The more powerful prime minister’s job will go to Ibrahim al-Jaafari, a conservative Shi’ite who leads the Islamic Dawa party. His nomination, which the Kurds have agreed to, has been endorsed by the most powerful Shi’ite cleric in Iraq — Grand Ayatollah Ali al-Husseini al-Sistani.

“This was one of our firm demands, and we agreed on it previously. The agreement states that Jalal Talabani takes the presidential post, and one of the United Iraqi Alliance members takes the prime minister’s post,” Talabani spokesman Azad Jundiyan said.

He added that the clergy-backed United Iraqi Alliance had reached a preliminary agreement with the Kurds on their other conditions — including extending their territories to encompass Kirkuk.

Mr. Jundiyan said they wanted the deal on paper before going though with it, while alliance officials, including Ahmed Chalabi, said the negotiations were not over.

Meanwhile, Ali Fadhil al-Imseer took office yesterday as Baghdad’s new Shi’ite governor — the city’s first democratically elected municipal official since the fall of Saddam Hussein in April 2003. Provincial and municipal elections were held alongside national ones on Jan. 30.

In Mosul, 225 miles north of Baghdad, gunmen killed a prominent Sunni politician.
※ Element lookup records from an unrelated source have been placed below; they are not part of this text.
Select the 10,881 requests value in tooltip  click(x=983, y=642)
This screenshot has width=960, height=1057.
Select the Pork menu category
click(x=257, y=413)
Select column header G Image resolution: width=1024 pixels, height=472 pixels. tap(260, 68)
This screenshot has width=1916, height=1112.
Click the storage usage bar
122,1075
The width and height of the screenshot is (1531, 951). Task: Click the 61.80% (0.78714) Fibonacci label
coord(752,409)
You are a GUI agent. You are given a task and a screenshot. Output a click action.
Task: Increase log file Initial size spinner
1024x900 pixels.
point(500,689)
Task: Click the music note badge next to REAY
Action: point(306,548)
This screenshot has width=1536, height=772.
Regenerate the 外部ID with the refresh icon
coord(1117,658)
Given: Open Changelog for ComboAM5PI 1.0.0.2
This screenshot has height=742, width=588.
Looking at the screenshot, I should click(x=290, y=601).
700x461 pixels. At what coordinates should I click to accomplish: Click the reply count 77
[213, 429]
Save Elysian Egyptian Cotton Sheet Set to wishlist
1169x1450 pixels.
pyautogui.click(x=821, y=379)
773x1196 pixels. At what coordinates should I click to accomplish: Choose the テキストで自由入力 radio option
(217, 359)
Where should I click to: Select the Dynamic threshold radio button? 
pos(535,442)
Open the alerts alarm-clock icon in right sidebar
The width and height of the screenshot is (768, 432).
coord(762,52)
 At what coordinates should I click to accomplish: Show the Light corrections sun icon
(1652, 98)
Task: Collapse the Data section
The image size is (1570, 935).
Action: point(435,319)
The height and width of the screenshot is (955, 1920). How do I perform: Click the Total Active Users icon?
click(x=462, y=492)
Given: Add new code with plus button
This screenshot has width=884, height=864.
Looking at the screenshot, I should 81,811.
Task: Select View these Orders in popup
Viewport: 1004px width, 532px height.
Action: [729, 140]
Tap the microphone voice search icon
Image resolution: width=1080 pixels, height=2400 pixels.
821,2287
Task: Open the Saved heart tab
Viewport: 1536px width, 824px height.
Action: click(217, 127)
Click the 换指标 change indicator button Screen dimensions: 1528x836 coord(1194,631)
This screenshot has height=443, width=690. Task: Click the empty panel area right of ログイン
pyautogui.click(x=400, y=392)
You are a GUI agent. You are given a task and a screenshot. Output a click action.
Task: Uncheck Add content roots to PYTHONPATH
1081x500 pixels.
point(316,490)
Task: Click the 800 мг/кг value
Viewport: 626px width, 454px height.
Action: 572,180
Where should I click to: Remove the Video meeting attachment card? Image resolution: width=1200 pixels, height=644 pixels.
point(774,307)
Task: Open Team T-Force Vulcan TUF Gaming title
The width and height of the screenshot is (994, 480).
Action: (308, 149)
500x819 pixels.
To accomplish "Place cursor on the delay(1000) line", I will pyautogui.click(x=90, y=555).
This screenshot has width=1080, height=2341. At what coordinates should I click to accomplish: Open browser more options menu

Hana Abdul Qader, a lawyer and member of Mosul’s previous city council, was shot while leaving her home, said Noor Al-Din Saied, spokesman for the Iraqi Islamic party in the city.

U.S. soldiers assigned to the 1st Marine Expeditionary Force and Iraqi forces arrested more than 60 insurgency suspects in the city of Haswa, 31 miles south of Baghdad, on Saturday, the U.S. military said.

State-run Al Iraqiya television reported that Barham Saleh, a Kurd who is deputy prime minister for national security affairs, confirmed that the 275-seat National Assembly elected in January would convene March 16.

That is the anniversary of the 1988 Saddam-ordered chemical attack on the northern Kurdish town of Halabja, which killed 5,000 people. Mr. Saleh met with alliance leader Abdul Aziz al-Hakim on Saturday when the alliance convened to discuss the issue.

“The United Iraqi Alliance proposed to convene on March 15, but we proposed the 16th, the anniversary of Halabja massacre, when Saddam ordered his army in 1988 to kill Kurds with chemical weapons.

“On this day, we want to denounce this massacre as we establish a new democratic parliament,” Mr. Jundiyan said.